Les négociations entrent dans une période critique, alors qu’un bras de fer britannico-britannique est engagé entre le Gouvernement et la Chambre des Lords sur le projet de loi sur le marché intérieur. Ce texte devait permettre au gouvernement de se défaire des dispositions relatives à la frontière irlandaise – le fameux backstop – signées dans le cadre de l’accord de l’année dernière avec l’UE. Les Lords votent ce lundi pour empêcher le gouvernement de faire ce volte-face contraire aux engagements internationaux du Royaume-Uni.
Lundi soir, le gouvernement semblait toujours jouer le bras de fer, annonçant qu’il réintroduirait les clauses en question si celles-ci étaient retirées de l’accord par les Lords.
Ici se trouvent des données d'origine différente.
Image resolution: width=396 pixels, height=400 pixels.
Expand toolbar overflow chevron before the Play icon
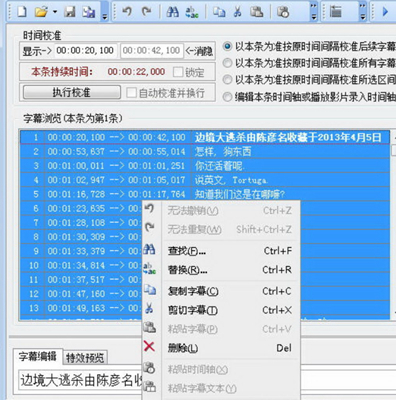[x=363, y=13]
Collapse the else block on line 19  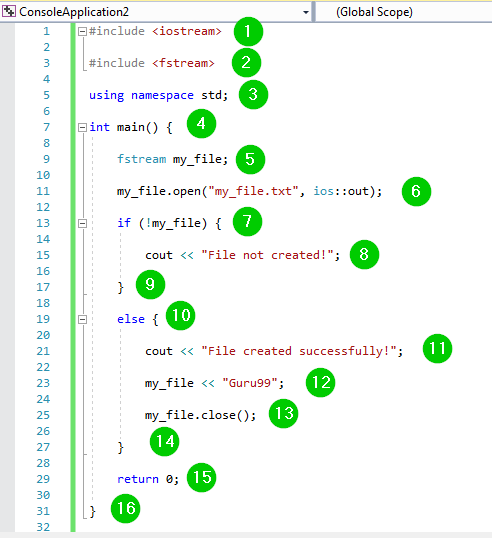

Mais cette attitude risque de compromettre la position britannique vis-à-vis du président-élu des États-Unis, fier de ses origines catholiques irlandaises et très attaché à la préservation de l’accord du Vendredi Saint.
SCHENGEN — Pour donner une réponse politique européenne aux enjeux de sécurité intérieure liés aux actes terroristes qui ont touché la France puis l’Autriche ces dernières semaines, Emmanuel Macron a remis au goût du jour le débat sur la réforme de Schengen — réforme qui est d’ailleurs en cours. Il propose en substance de créer un nouveau format de réunion pour assurer une coordination entre les ministres en matière de sécurité à l’intérieur de l'espace Schengen. Un format qui ressemblerait à celui de l’Eurogroupe sur le sujet de l’euro… et qui renforcerait l’“Europe politique”, un vieux projet schumanien.
Parallèlement, pour renforcer l’autonomie stratégique de l’Union, le 5 novembre, le Conseil de l’UE a défini les conditions générales selon lesquelles les pays tiers pourraient être invités, à titre exceptionnel, à participer à certains projets de la “coopération structurée permanente” (CSP). Cette ouverture annonce une coopération “plus ambitieuse” en matière de défense, main dans la main avec des États tiers.